Igão, que hoje tem 34 anos, se recorda que por “viver de favor” na Vila City tinha que seguir a disciplina da casa – horário para comer e dormir. “Nunca tive hora pra isso e não consegui seguir o ritmo, então ficava sem comida às vezes. Meu pai sentia dó e me dava o prato dele quando eu chegava”, relata. Meses mais tarde, por não ter conseguido se adaptar, acabou saindo da casa.
Ainda coletando materiais recicláveis, um dia o rapaz desmaiou de fome, caindo sobre o asfalto. “Não é todo dia que as pessoas estão de bom humor pra receber alguém na porta de casa e dar um prato de comida. E como era normal não ganhar o suficiente pra marmita acontecia de apagar na rua mesmo”, narra.
Apesar da vida difícil, Igão nunca desistiu de lutar. Ainda assim, no início da fase adulta não conseguia escapar da miséria. “Saía cedo pra pista e não tinha hora pra voltar. Quando não conseguia nada chegava em casa estressado. Sou um cara que mal sabe ler e escrever, é complicado conseguir qualquer coisa. Já quem tem estudo vai em frente de um jeito que ninguém acredita”, diz.
Em um dia, Igão percorria até os bairros mais distantes da Vila Alta, como Jardim Morumbi, Vila City, Jardim Ipê e Sumaré – distrito de Paranavaí. Igão é muito conhecido na Vila Alta por suas boas ações. Já afastou crianças e adolescentes do mundo do crime e das drogas. Também convenceu alguns a retornaram para a escola, chegando inclusive a levá-los até a entrada do colégio. Além disso, sempre que a chuva arrasta a terra da estrada em frente ao Bosque Municipal até a Rua B, ele reúne alguns amigos para fazer a limpeza de forma voluntária. “Apesar de todas as dificuldades, amanheço sempre alegre e agradecendo a Deus por mais um dia de vida”, garante e afirma que sonha em conseguir um trabalho com carteira assinada.

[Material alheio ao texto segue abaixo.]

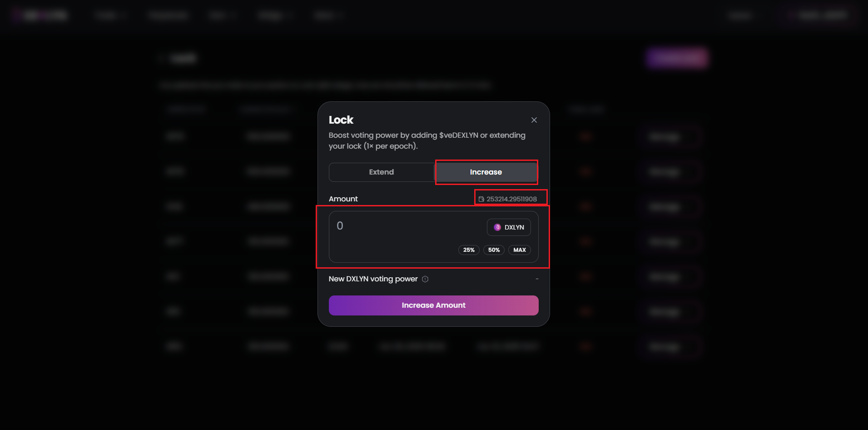Click the 253214.29511908 balance value
Screen dimensions: 868x430
coord(512,199)
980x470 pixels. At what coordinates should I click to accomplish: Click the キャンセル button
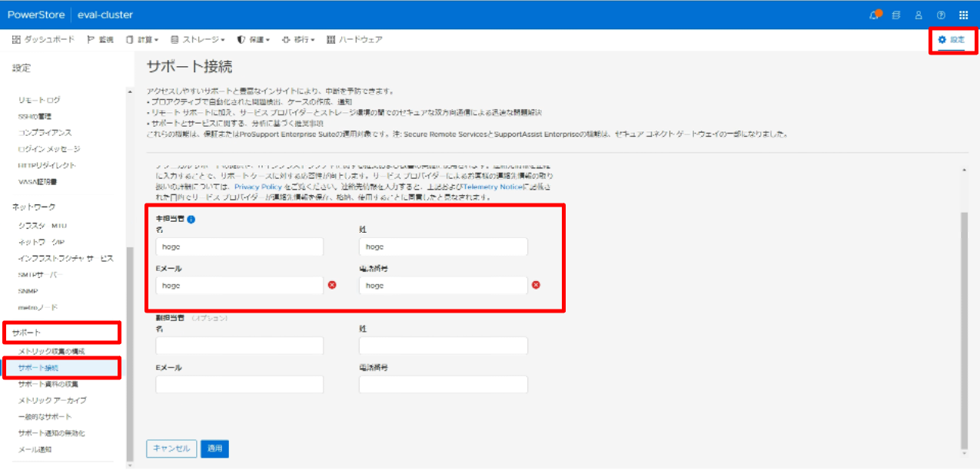pyautogui.click(x=171, y=448)
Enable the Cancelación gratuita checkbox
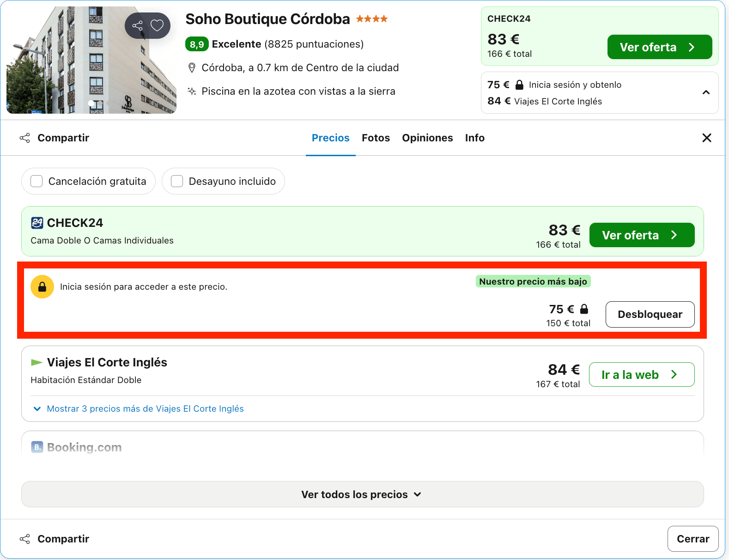The height and width of the screenshot is (560, 729). point(36,181)
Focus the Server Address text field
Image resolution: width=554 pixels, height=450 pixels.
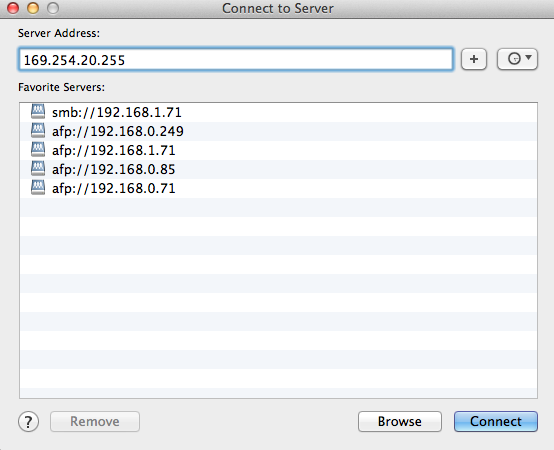(x=236, y=59)
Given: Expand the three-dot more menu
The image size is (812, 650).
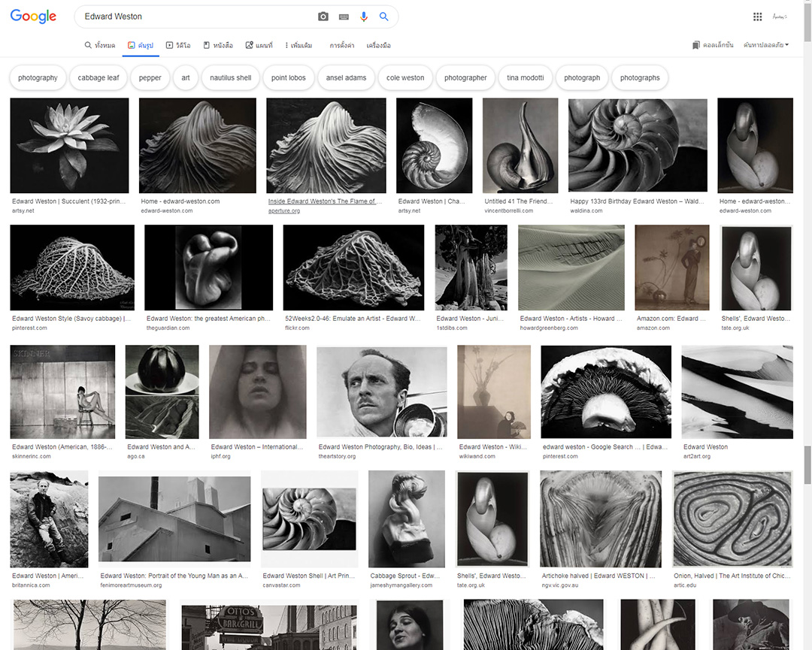Looking at the screenshot, I should click(x=298, y=45).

O rapaz, que já atuou em lavouras de mandioca e algodão, tem experiência como servente de pedreiro e trabalhou na construção de muitas bocas de lobo na Vila Alta. “Atuei nesse ramo por um bom tempo. Torci para que minha carteira esquentasse. O problema é que me demitiram antes. Se tivesse carteira de pedreiro, conseguiria um bom trabalho fácil. A melhor fase da minha vida foi quando trabalhei registrado como operador de betoneira. Tinha até planos de fazer a minha casa”, revela.
Saiba Mais
Igão não tem boas lembranças do trabalho no campo porque a jornada diária ultrapassava 12 horas. “Chegava em casa até oito horas da noite e molhado de orvalho. Era sofrido demais”, justifica.